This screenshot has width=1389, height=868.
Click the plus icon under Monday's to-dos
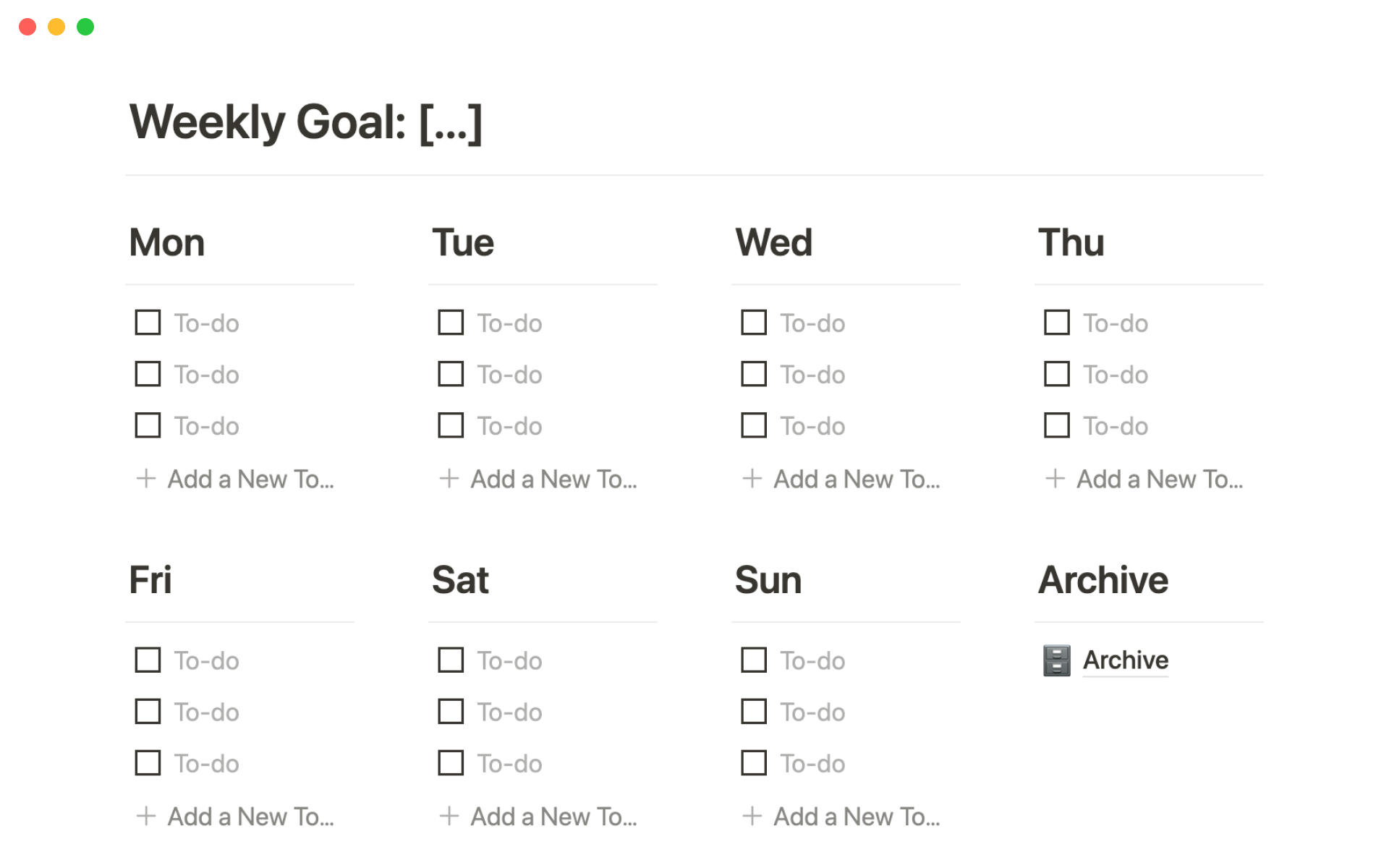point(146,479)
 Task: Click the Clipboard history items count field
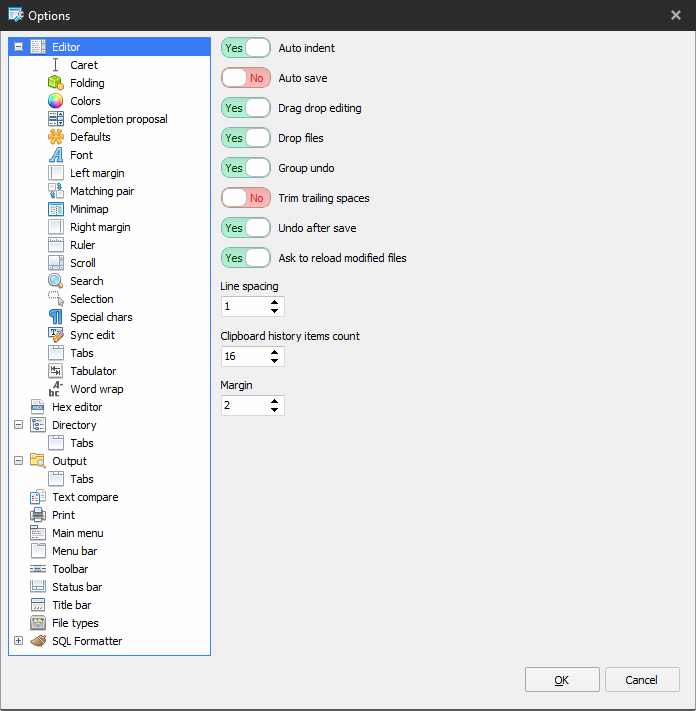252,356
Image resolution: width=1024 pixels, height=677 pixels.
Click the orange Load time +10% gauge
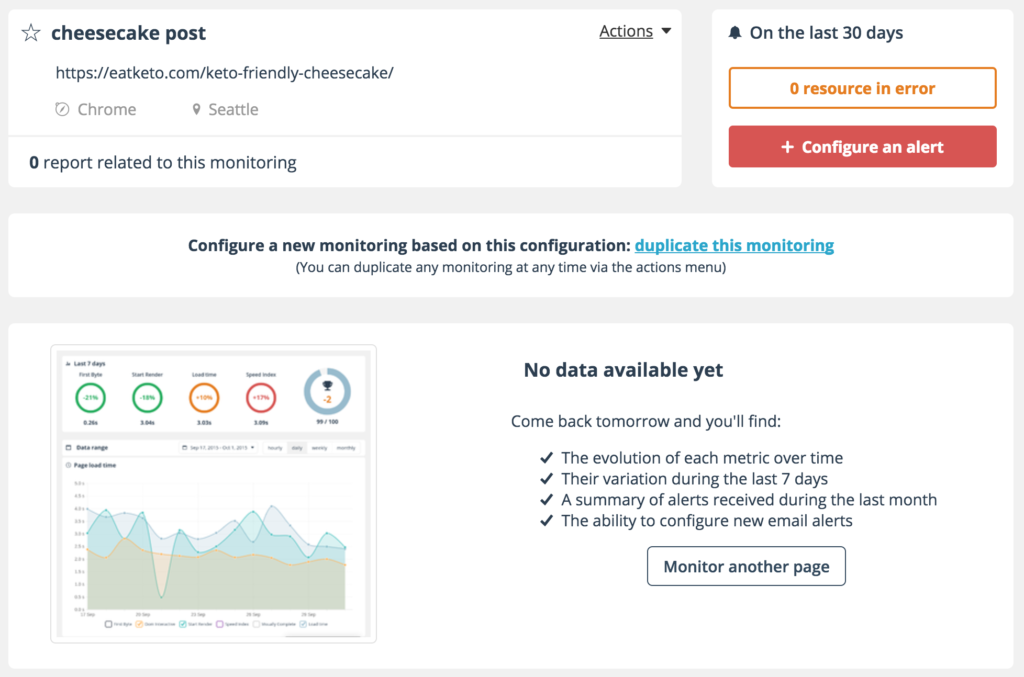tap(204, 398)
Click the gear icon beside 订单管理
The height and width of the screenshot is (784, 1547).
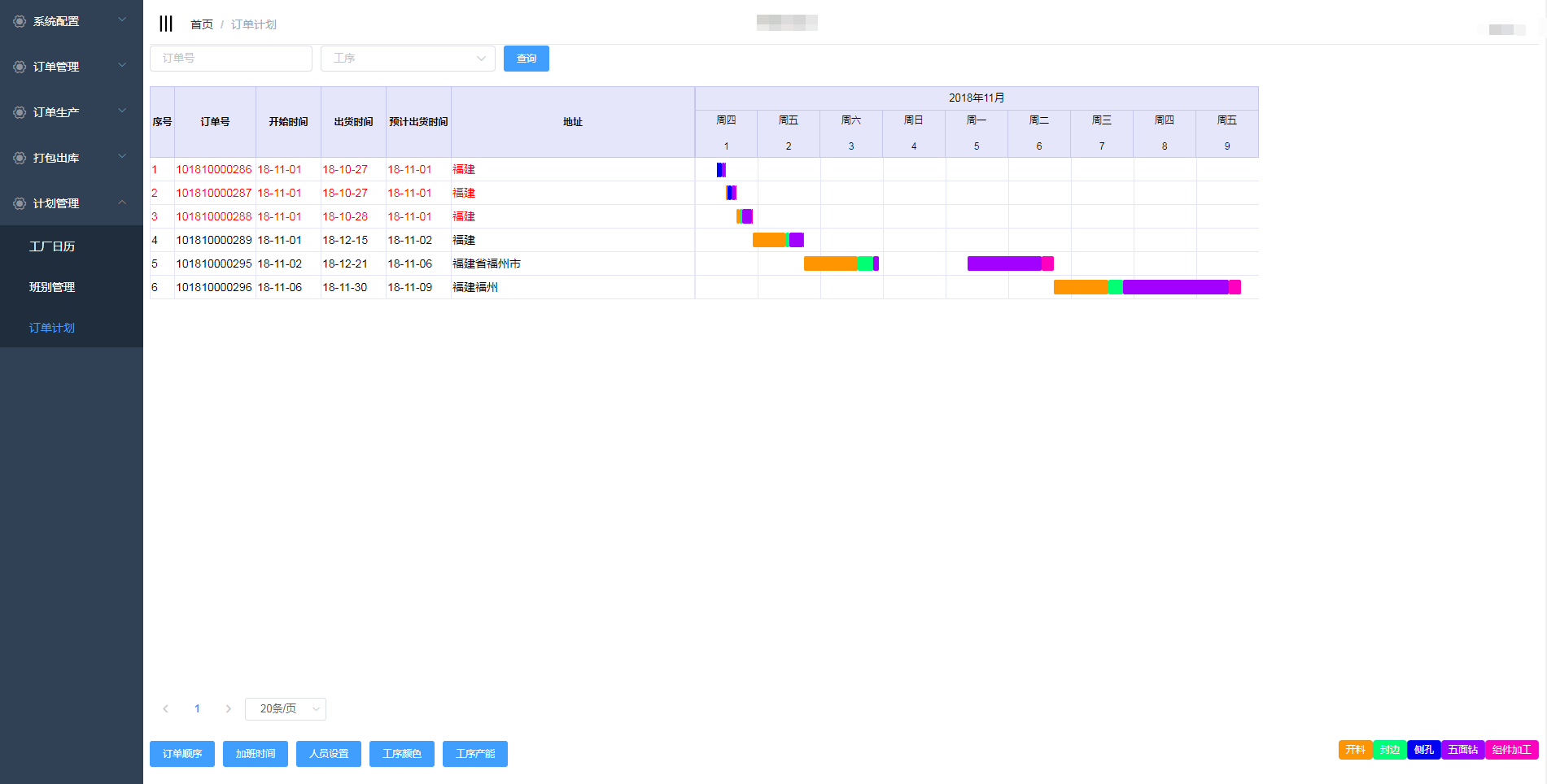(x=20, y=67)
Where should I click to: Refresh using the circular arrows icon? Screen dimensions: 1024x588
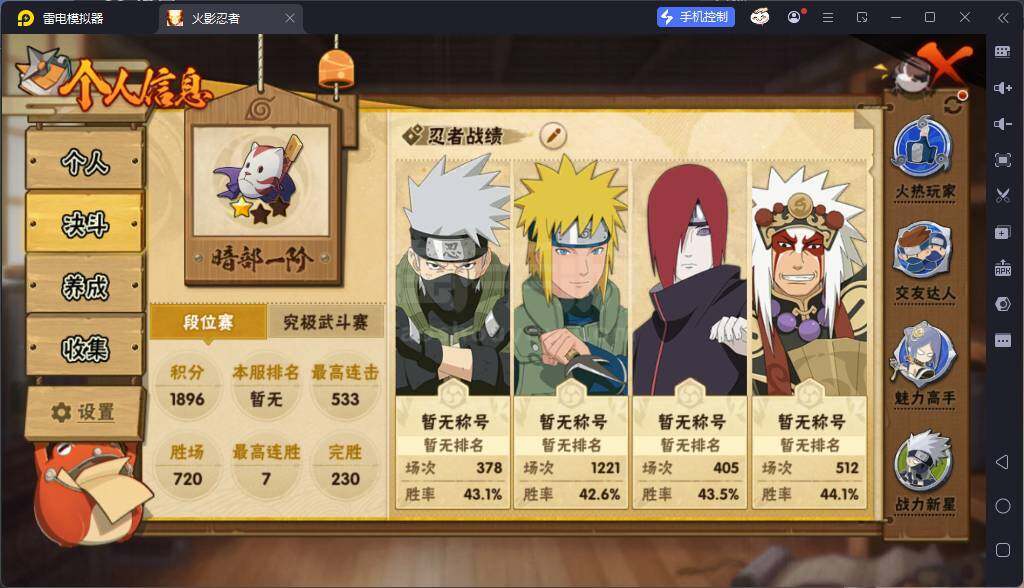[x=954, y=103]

* Your task
The answer consists solely of the lines from the one holding "Task: Click the" through the last line of the entries above, set down verbatim, without any pictures.

* Answer box
 Task: Click the Clipboard history items count field
252,356
Image resolution: width=1024 pixels, height=677 pixels.
Click the orange Load time +10% gauge
tap(204, 398)
Click the gear icon beside 订单管理
The height and width of the screenshot is (784, 1547).
(x=20, y=67)
Where should I click to: Refresh using the circular arrows icon? Screen dimensions: 1024x588
[x=954, y=103]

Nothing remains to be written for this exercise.